Task prompt: Please give a word-for-word repeat of the line containing "This screenshot has width=1568, height=662." and all lines that come after it in the entries below, ending at the last line.

■ ■ ■ ■ ■

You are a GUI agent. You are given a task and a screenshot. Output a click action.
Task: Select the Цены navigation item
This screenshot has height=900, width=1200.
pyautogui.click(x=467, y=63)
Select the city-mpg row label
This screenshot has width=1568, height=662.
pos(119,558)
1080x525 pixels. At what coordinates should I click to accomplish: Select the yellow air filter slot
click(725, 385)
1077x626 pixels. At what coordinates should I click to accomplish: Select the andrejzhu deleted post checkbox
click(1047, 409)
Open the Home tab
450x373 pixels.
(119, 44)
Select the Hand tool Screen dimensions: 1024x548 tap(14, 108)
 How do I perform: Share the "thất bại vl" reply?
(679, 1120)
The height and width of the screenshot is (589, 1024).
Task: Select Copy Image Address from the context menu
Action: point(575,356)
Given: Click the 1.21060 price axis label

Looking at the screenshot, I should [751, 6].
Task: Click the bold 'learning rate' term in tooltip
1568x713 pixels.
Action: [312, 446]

■ ■ ■ ■ ■

Task output:
This screenshot has width=1568, height=662.
pos(119,558)
1080x525 pixels. At what coordinates should I click to accomplish: Select the yellow air filter slot
click(725, 385)
1077x626 pixels. At what coordinates should I click to accomplish: Select the andrejzhu deleted post checkbox
click(1047, 409)
Open the Home tab
450x373 pixels.
(119, 44)
Select the Hand tool Screen dimensions: 1024x548 tap(14, 108)
 How do I perform: Share the "thất bại vl" reply?
(679, 1120)
The height and width of the screenshot is (589, 1024).
Task: Select Copy Image Address from the context menu
Action: point(575,356)
Given: Click the 1.21060 price axis label

Looking at the screenshot, I should [751, 6].
Task: Click the bold 'learning rate' term in tooltip
1568x713 pixels.
Action: [312, 446]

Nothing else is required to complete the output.